I’ll be perfectly honest with you, I was very tempted to not bother doing a March update for a few reasons. Firstly, not overly much happened, secondly I’ve not been in a very good space mentally. Even now, I am slightly worried that this is going to turn into a bit of a repetitive moaning about all that is going on in my life currently, but I decided that I should still write it as it is an honest portrayal of schizophrenia and anxiety going through all that I am…March was definitely an odd month. It started pretty well with my birthday being on the 7th; although I was too ill to really do anything it was nice. Spent the day with my Dad and Nan, followed by dinner with my Mum and playing games in the evening with James. Not going to lie, it was definitely not how I expected to spend my 21st, but Glandular Fever definitely played its role in stopping the original plans. However odd it sounds, I will now be properly celebrating my 21st in the summer with a trip to Disney land Paris.

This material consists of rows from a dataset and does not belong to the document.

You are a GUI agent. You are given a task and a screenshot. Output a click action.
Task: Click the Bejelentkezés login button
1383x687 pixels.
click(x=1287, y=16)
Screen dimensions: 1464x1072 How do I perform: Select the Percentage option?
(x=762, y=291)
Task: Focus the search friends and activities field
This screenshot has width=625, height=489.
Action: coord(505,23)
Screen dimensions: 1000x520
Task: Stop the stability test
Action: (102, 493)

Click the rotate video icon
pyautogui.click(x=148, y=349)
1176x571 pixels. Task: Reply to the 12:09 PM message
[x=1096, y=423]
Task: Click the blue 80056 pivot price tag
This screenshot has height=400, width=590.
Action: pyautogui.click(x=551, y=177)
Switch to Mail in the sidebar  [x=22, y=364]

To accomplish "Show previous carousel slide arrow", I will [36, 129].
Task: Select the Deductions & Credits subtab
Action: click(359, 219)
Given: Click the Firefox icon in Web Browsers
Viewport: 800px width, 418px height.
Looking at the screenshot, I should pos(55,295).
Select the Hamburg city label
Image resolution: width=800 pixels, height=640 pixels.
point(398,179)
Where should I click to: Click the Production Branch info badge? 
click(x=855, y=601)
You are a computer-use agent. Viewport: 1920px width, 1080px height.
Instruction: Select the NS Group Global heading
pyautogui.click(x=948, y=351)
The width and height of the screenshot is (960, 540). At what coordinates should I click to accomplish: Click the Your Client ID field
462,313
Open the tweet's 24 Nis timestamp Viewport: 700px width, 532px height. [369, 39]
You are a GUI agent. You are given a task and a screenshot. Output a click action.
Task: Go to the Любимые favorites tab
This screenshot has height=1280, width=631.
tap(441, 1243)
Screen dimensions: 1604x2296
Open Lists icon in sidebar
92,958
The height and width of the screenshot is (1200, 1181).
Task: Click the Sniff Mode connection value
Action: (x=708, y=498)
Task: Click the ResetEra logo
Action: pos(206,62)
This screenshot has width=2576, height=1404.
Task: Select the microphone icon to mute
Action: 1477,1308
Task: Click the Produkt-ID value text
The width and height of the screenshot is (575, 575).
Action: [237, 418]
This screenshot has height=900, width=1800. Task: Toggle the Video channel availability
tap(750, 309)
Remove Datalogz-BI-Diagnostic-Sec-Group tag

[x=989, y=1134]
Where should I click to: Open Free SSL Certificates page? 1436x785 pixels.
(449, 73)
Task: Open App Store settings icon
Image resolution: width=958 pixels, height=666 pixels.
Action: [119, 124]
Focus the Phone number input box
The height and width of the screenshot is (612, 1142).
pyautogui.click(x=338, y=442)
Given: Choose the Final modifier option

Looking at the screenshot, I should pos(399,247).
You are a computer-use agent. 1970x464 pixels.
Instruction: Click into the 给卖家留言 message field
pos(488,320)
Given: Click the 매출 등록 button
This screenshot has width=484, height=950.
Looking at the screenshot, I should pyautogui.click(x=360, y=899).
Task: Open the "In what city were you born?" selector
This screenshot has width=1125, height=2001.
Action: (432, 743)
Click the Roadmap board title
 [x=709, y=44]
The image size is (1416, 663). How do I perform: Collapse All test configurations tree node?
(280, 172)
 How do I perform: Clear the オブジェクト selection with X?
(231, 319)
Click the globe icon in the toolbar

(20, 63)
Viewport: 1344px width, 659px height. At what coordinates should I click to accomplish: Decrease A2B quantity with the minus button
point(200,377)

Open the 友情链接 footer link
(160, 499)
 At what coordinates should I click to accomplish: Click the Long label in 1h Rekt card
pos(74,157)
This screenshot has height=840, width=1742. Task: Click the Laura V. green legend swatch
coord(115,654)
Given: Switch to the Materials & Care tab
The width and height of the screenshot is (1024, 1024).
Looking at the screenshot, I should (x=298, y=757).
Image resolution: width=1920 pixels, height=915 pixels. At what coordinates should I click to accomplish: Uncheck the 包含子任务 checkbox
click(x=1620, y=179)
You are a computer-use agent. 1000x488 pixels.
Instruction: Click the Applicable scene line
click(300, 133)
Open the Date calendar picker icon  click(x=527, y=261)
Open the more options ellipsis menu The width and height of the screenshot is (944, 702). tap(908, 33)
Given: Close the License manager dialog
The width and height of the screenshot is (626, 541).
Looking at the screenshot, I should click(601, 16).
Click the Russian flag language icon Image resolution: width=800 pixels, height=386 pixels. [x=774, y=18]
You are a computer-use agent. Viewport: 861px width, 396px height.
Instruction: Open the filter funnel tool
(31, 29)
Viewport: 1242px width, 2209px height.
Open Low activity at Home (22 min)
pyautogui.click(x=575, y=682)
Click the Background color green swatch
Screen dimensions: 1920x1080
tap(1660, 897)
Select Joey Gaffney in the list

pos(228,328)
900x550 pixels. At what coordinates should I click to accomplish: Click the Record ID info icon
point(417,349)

Sadly, that was pretty much the highlight of the month for me. The rest of it has been filled with prepping or the house move and actually trying to sell the house. We had the open day and several viewings early on, and then accepted an offer pretty quick after that. Now we are just waiting for the moving date that we are hoping will be in the next couple of weeks. I wont talk too much about house move stuff as I do have a whole blog post about the stress of it coming up later in the month.
This month has seen a large improvement in my Glandular Fever, or at least I thought it did. I am now able to get out of bed daily and go out for lunch or potter around the house doing a few chores. However it turns out I am still carrying two infections which aren’t responding properly to antibiotics, plus still suffering with leg pain. But I can actually deal with this easier if I’m able to have a bit of normality in my life.
I think that is about all I have to say for the month of March. Its been a bit of an emotional rollercoaster despite the fact that not much physically happened. I’m just going to leave this at this, I’m not going to try and say more because I’d be repeating myself; but I am hoping for a better April, and it is already looking up!